BEGIN RECORDS PROVIDED

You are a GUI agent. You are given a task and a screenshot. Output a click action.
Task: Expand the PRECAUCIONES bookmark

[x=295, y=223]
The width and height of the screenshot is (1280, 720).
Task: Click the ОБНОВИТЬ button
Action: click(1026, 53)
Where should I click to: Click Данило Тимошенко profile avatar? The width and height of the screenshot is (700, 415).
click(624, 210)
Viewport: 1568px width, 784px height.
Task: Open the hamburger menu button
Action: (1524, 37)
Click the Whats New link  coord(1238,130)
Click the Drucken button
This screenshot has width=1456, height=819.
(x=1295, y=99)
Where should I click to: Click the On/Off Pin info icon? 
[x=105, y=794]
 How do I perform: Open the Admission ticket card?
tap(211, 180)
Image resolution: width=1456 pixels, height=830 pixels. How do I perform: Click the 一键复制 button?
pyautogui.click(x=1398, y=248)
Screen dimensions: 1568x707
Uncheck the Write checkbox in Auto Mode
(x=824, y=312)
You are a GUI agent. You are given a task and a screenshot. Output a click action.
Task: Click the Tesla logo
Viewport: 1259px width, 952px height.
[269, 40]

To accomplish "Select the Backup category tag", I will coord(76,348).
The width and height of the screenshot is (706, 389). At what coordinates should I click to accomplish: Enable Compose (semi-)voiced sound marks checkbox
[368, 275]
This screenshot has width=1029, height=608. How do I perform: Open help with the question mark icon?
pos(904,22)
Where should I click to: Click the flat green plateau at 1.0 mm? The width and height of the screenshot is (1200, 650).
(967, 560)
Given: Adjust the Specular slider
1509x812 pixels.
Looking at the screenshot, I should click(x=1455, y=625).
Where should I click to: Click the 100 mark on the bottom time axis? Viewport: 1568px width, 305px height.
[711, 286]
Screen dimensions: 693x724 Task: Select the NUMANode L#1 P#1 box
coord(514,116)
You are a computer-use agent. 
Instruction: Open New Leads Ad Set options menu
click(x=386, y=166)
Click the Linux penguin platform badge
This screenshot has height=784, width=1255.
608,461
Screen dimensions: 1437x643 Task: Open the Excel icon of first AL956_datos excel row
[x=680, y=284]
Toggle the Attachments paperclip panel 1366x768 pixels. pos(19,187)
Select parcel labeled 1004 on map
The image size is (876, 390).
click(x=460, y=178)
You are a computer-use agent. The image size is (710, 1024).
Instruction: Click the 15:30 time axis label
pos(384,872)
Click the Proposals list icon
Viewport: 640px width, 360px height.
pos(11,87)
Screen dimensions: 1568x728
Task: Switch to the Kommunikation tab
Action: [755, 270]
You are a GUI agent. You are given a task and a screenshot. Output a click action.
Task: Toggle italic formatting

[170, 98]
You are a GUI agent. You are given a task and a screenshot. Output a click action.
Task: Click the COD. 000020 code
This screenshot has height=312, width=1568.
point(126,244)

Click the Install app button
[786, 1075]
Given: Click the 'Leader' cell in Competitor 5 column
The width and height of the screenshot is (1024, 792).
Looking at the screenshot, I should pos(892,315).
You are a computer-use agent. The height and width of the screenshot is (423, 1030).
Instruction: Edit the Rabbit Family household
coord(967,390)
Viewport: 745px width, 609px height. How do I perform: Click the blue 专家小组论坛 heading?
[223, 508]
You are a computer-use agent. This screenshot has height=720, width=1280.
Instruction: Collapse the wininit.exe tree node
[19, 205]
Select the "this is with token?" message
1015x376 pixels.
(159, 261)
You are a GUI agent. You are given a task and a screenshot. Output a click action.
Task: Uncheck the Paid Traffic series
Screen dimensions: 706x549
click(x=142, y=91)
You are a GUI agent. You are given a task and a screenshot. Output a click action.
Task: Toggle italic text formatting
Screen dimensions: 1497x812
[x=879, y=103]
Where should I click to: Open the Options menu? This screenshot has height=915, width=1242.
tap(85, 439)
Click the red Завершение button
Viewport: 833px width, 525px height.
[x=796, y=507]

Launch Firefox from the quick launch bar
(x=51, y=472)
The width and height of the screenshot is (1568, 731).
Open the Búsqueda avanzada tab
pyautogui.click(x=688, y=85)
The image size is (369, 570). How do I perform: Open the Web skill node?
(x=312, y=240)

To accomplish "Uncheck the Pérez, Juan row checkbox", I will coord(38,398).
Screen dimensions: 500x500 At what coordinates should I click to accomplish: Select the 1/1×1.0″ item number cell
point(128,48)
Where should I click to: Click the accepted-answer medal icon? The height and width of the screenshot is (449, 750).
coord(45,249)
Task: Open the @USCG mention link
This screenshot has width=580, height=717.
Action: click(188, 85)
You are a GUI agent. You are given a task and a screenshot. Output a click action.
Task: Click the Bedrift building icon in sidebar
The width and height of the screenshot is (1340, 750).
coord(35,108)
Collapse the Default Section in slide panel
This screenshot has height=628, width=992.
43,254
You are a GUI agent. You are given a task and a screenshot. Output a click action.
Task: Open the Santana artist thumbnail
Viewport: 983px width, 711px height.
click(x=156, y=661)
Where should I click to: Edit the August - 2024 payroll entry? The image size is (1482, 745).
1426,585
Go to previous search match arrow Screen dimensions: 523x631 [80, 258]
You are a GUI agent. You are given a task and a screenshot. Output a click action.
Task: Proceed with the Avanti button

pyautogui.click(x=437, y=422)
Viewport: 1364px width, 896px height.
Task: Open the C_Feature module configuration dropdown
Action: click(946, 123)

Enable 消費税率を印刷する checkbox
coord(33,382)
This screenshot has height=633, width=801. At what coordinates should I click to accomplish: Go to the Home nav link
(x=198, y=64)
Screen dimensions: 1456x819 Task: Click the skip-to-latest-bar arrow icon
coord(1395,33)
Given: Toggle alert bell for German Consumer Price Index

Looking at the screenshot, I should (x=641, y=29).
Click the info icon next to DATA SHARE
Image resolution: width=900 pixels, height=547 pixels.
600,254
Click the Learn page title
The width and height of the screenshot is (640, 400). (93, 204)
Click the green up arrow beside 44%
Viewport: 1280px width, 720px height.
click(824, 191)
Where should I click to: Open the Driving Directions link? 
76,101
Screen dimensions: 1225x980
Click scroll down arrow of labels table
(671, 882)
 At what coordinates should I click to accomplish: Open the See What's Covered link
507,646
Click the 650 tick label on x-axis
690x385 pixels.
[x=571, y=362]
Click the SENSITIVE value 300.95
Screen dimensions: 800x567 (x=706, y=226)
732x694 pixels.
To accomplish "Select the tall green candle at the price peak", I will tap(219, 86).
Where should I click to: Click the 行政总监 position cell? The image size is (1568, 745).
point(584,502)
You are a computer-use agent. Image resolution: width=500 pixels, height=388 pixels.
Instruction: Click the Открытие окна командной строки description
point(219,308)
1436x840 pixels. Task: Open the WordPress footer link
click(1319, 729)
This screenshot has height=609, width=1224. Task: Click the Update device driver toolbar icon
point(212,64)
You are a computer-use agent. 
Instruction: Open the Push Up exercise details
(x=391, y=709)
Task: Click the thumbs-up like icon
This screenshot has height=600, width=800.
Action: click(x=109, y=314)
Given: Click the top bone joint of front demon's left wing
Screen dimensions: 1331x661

END RECORDS PROVIDED

> [ASSIGNED TASK]:
If a line in the material contains "panel", show it.

> [YOUR SOLUTION]:
Toggle the Attachments paperclip panel 1366x768 pixels. pos(19,187)
Collapse the Default Section in slide panel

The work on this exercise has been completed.